The Knights of Labor mustered a huge voter turnout for Greenman in Troy.
Democratic organization was a key factor, but Republican infighting also played a role.
“By double deal and political assault upon the most influential man in their congressional district, certain Republicans have struck down the Hon. Henry G. Burleigh in a cowardly and unmanly manner,” The Glens Falls Times, a Republican paper, wrote in an editorial. “Jealously was the prime motive that instigated the unexpected assault.”


The Troy Budget, a Republican newspaper, accused Burleigh of being disloyal to the Republican Party ­­— a claim the Troy Times, another Republican paper, disputed.


“But no man has the right to slander,” the latter paper said in an editorial, republished Oct. 1, 1886, in The Granville Sentinel. “There has been a good deal of this in private circulation against Mr. Burleigh. But now that it has been given publicity, it is only just to him that this lie should be nailed.”


Burleigh said he campaigned for Blaine in Whitehall, Fort Ann, Granville and Ticonderoga.
“The defeat of Mr. Blaine cannot be laid at my door,” Burleigh said.


In the race for Burleigh’s seat, the Democratic Party had been unable to field a candidate at its nominating convention on Oct. 19.


J.M. Barnett, a delegate from Fort Ann, urged fellow delegates not to leave Burleigh unchallenged.


“We want a candidate to vote for,” he said.” If you can’t get a strong man, give us a weak man.”
Gideon Reynolds, a Rensselaer County delegate, said that if Washington County “will give us a man, we will vote for him.”


“There is no man in Rensselaer County who will accept the nomination,” Reynolds said.
But Democrats met again Oct. 26 and still could not field a candidate until Greenman emerged days later.


U.S. Rep. John Swinburne, an incumbent Republican who represented the Albany area, also lost re-election in 1886.


“Like Burleigh, Congressman Swinburne is slaughtered in the Albany District by the forces of Democracy,” The Granville Sentinel wrote in an editorial. “A man of brains and statesmanship evidently has no business running for Congress.”


Greenman, after defeating Burleigh, served one term and did not seek re-election.
Burleigh soon returned to political influence. Although he did not again hold office, he was a Republican mover and shaker regionally and nationally until he died in 1900.
Burleigh was back at the Republican National Convention in 1888, when the campaigns of two presidential contestants from Indiana were distributing virtually identical political buttons bearing the slogan, “Protection for American Labor, 1888.” The only difference between the two buttons was the candidate’s name.
A mix-up of the two buttons subjected Burleigh to a good-natured ribbing.

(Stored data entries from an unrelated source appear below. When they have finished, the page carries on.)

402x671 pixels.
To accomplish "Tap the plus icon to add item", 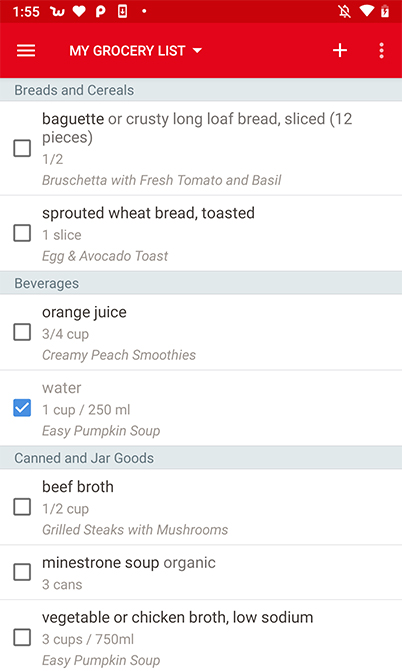I will 340,50.
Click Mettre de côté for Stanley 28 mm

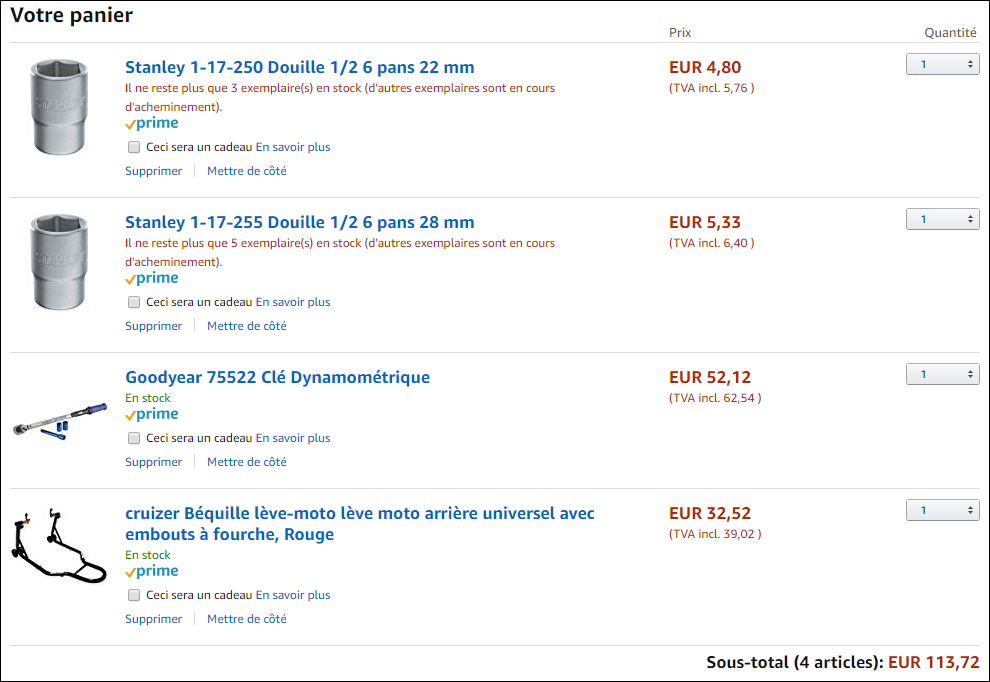(246, 326)
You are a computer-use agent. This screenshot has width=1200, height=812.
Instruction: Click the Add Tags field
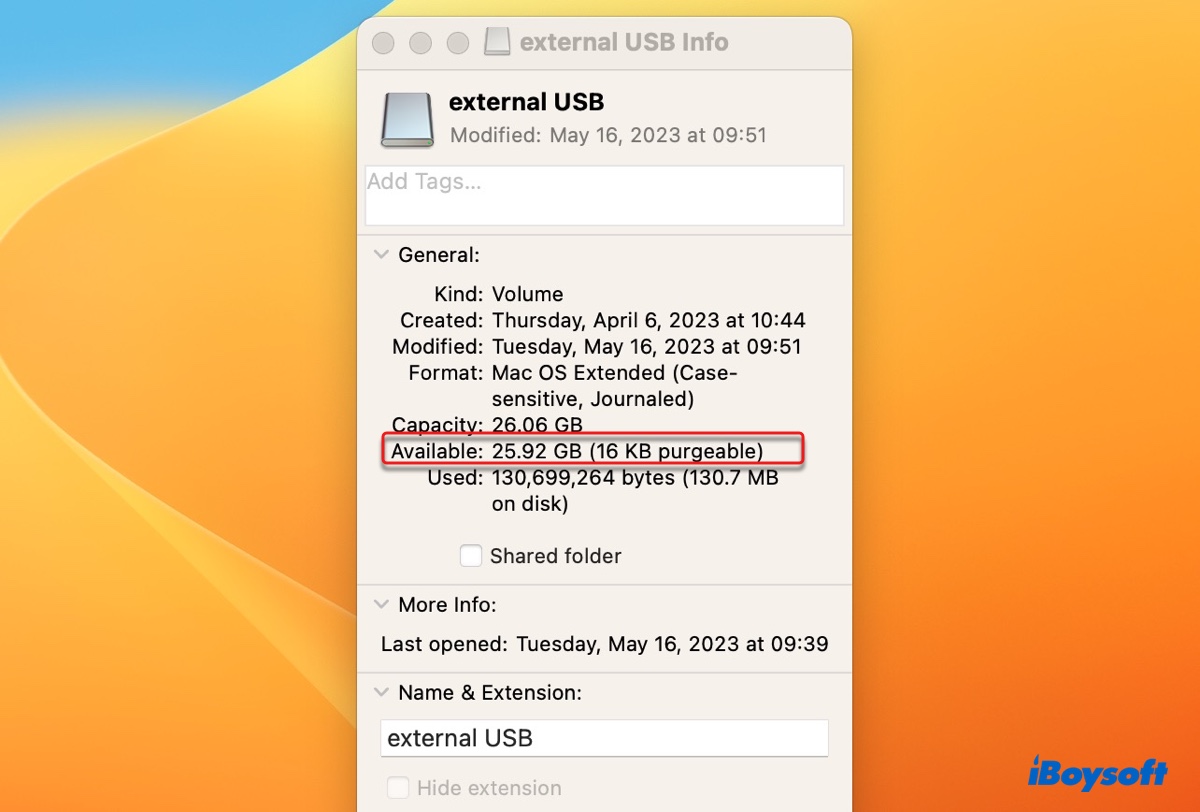click(x=604, y=195)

“Ex-Congressman Henry G. Burleigh, who is so excessively nervous in his movements that his friends jokingly say that they never know whether he is standing on his head or his feet, was the subject of a laughable affair at Chicago, which he turned off in an apt manner,” the Chicago Tribune reported, in an article republished July 6, 1888, in The Granville Sentinel.
Former U.S. Treasury Secretary Walter O. Gresham, whose name was on one of the buttons, had more votes on the first three ballots than former U.S. Sen. Benjamin Harrison, the eventual nominee. Gresham, though losing ground, stayed in the contest through the eighth and final ballot.


When Harrison began gaining ground, Burleigh asked Russell Harrison, son of the eventual nominee, for a Harrison button to wear.

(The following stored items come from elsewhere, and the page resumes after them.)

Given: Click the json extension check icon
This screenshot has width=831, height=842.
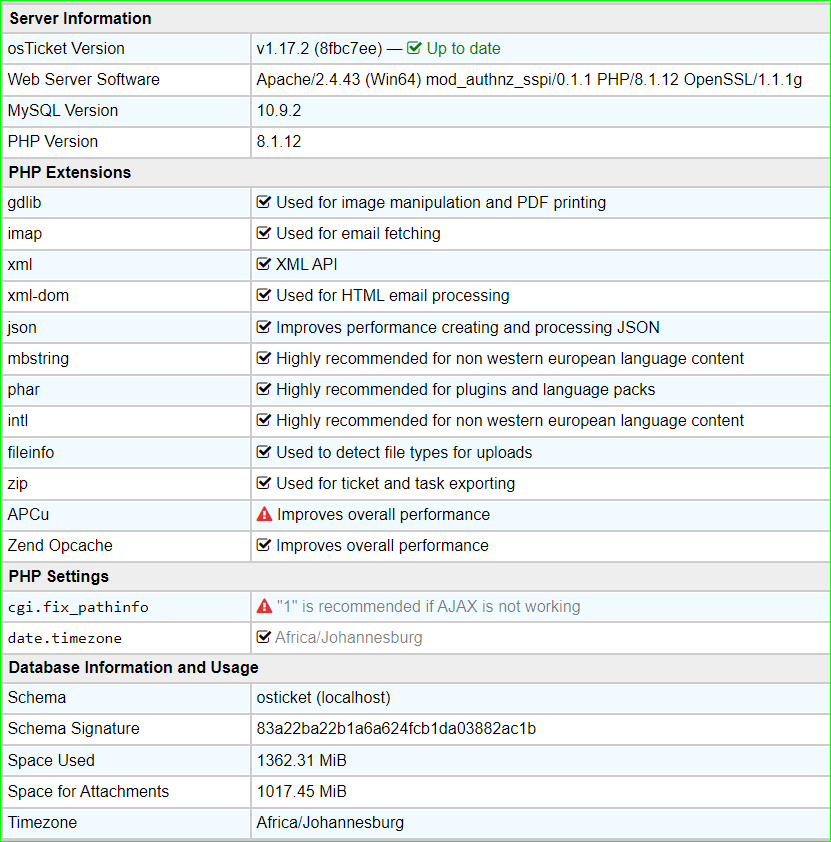Looking at the screenshot, I should (x=264, y=327).
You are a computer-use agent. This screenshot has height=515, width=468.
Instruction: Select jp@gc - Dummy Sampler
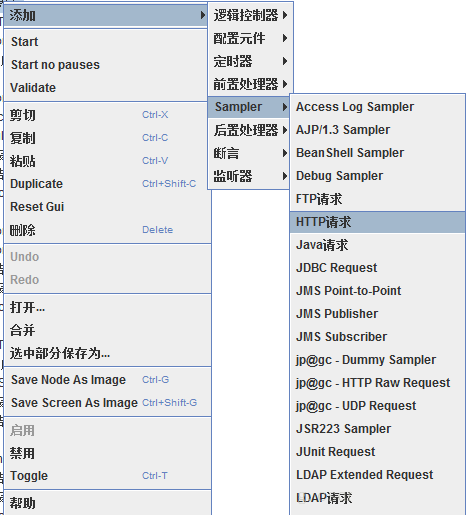coord(377,360)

Russell Harrison had been attempting to collect buttons from as many of the 16 nominees as possible, and mistakenly gave Burleigh an almost identical Gresham button.

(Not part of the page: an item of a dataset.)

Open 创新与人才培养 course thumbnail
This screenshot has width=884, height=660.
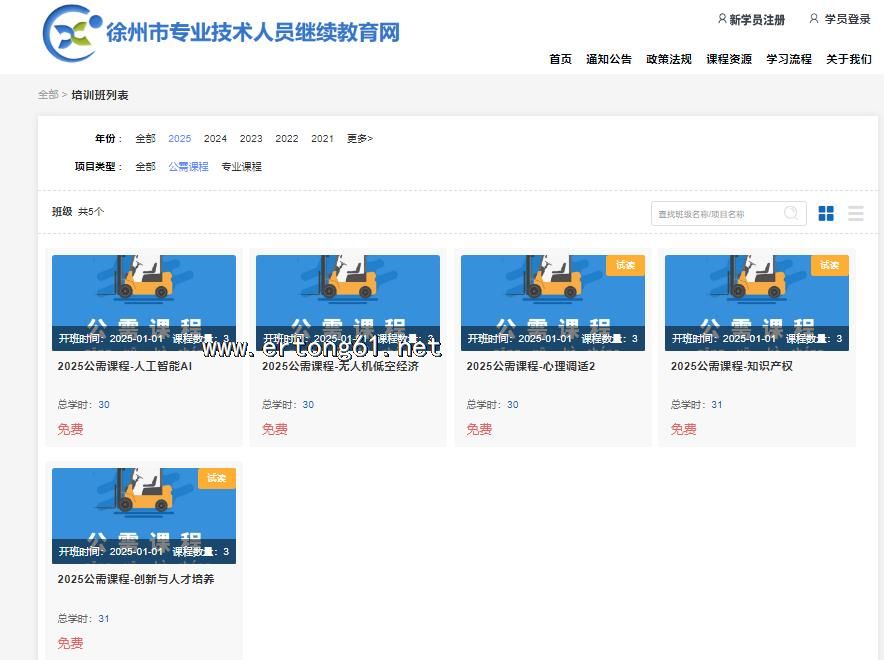point(143,515)
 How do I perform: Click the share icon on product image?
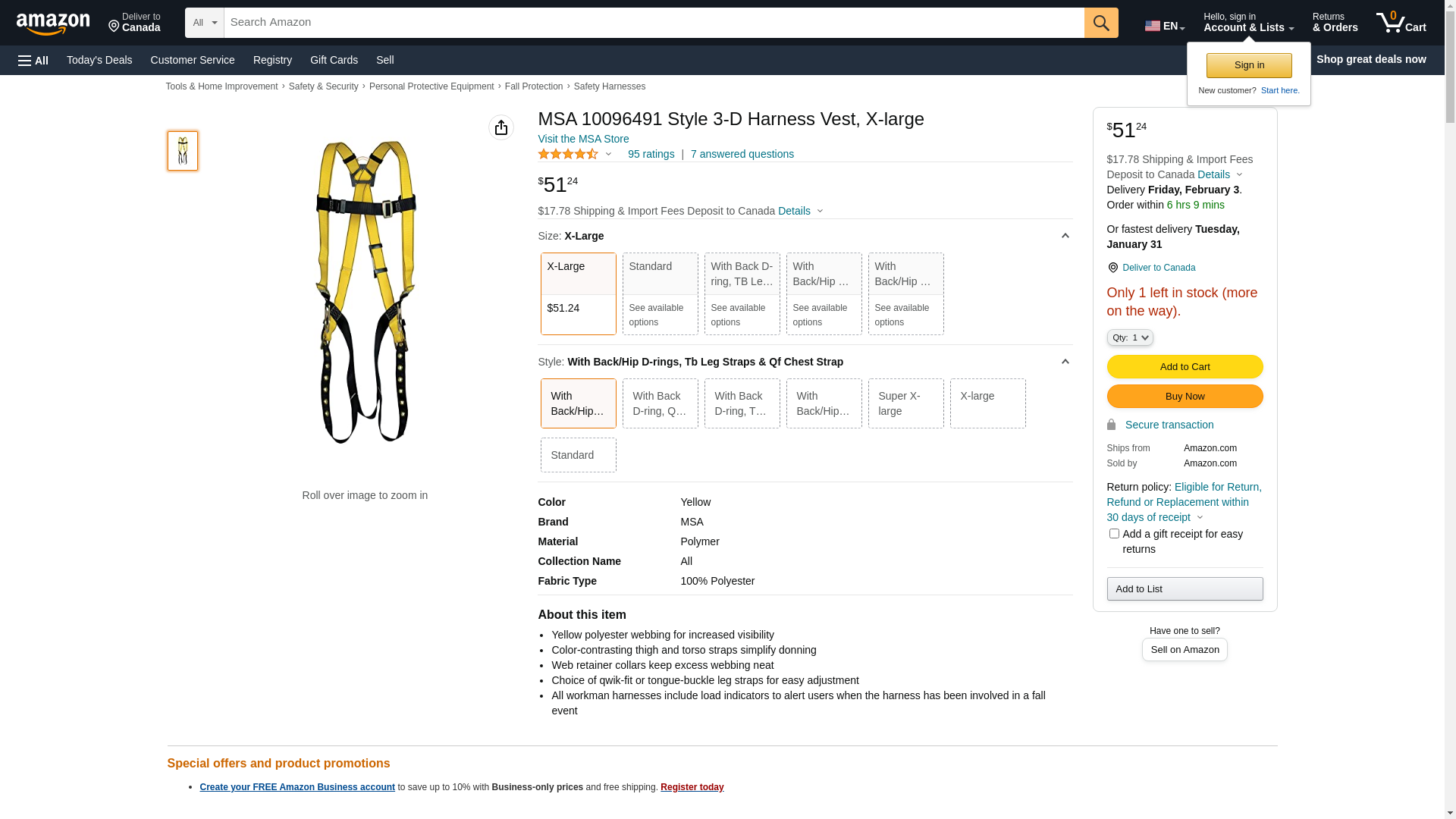point(501,127)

Burleigh, not realizing the mix-up, put on the button in such a hurry that he put the button on upside down, not noticing the name.


“When a friend came along a short time afterward and called Burleigh’s attention to the Gresham button, he glanced down at it in astonishment, but quickly said, ‘Why, Russell Harrison gave me that button. But, by Jove, it’s all right. A Gresham button upside down is a Harrison button, isn’t it?’”


Maury Thompson was a reporter for The Post-Star of Glens Falls for 21 years before retiring in 2017. He now is a freelance writer focusing on the history of politics, labor and media in the region.